Marymount Manhattan

Justice Studies Minor

Interested in criminal justice, legal studies, or social justice? You should consider our Justice Studies minor. 

The Justice Studies minor is designed for students interested in understanding the theoretical foundations, practical implementations, and resulting consequences of justice in contemporary Western society. This interdisciplinary program is a collaboration between Sociology, Political Science, and Philosophy faculty. 

The minor includes required coursework in Sociology, Political Science, and Philosophy, with additional electives across disciplines to introduce students to cultural, economic, philosophical, political, and social conceptualizations of justice and injustice with a core emphasis on analyzing often controversial issues through critical inquiry and social science investigation.

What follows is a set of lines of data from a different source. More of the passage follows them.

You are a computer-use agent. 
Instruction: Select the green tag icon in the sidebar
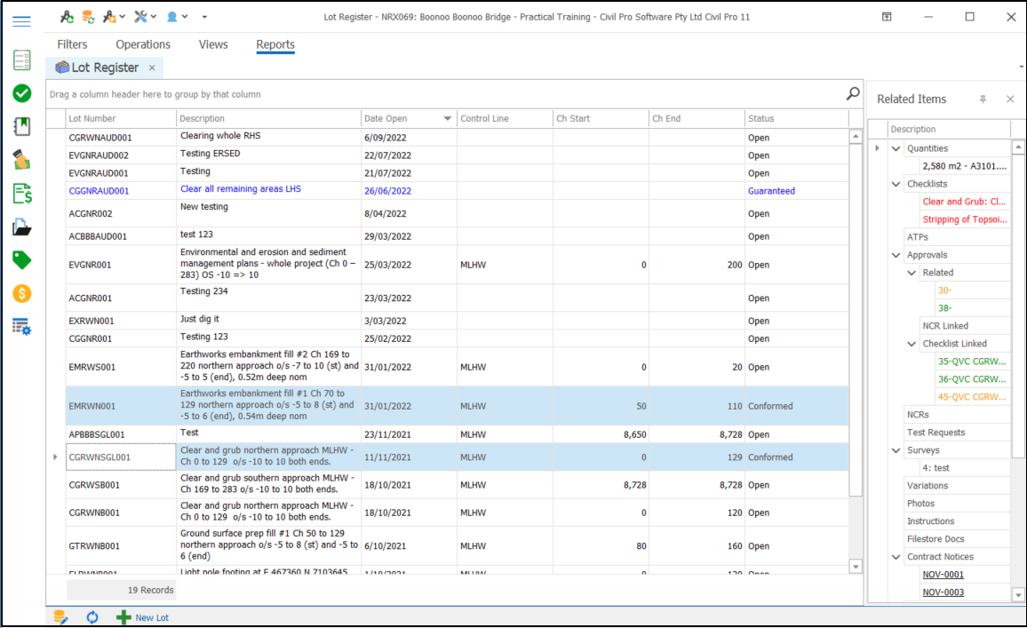tap(22, 259)
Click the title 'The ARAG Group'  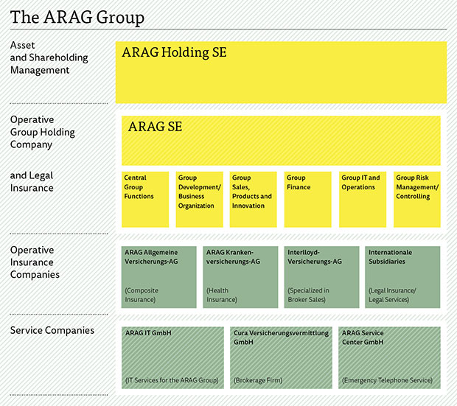point(77,17)
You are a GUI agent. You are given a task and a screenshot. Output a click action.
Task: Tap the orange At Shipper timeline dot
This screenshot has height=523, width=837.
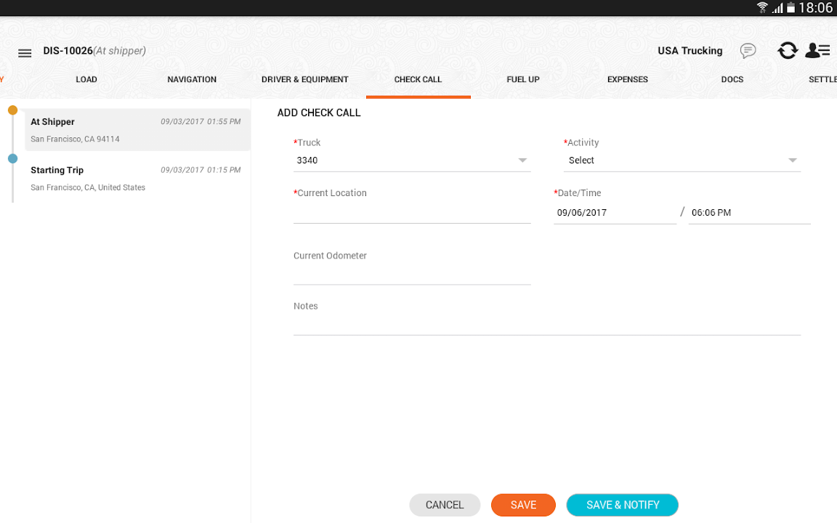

The minor is intended to stand alone. It includes the option of an elective course, Special Topics in Justice Studies, which permits faculty from across the College to contribute to the minor’s curriculum. For example, during the Spring 2013 semester, the Special Topics Course was taught as a unique combined course on “Theories of Justice” that brings students from our Manhattan campus up to the campus at Bedford Hills Correctional Facility for Women through Marymount Manhattan’s Bedford Hills College Program.

Learning goals

The learning goals for the minor in Justice Studies are that upon completion of the required coursework, students will be able to identify and explain the common philosophical, economic, cultural, political and social conceptualizations of justice in Western society; analyze and critically evaluate arguments concerning justice; and articulate contemporary controversies concerning justice and injustice in Western society.

The minor has two required courses, with the remaining twelve credits selected from a wide variety of electives; it is intentionally flexible to also work for students who are not interested in law school, but rather want to focus on interdisciplinary perspectives on justice.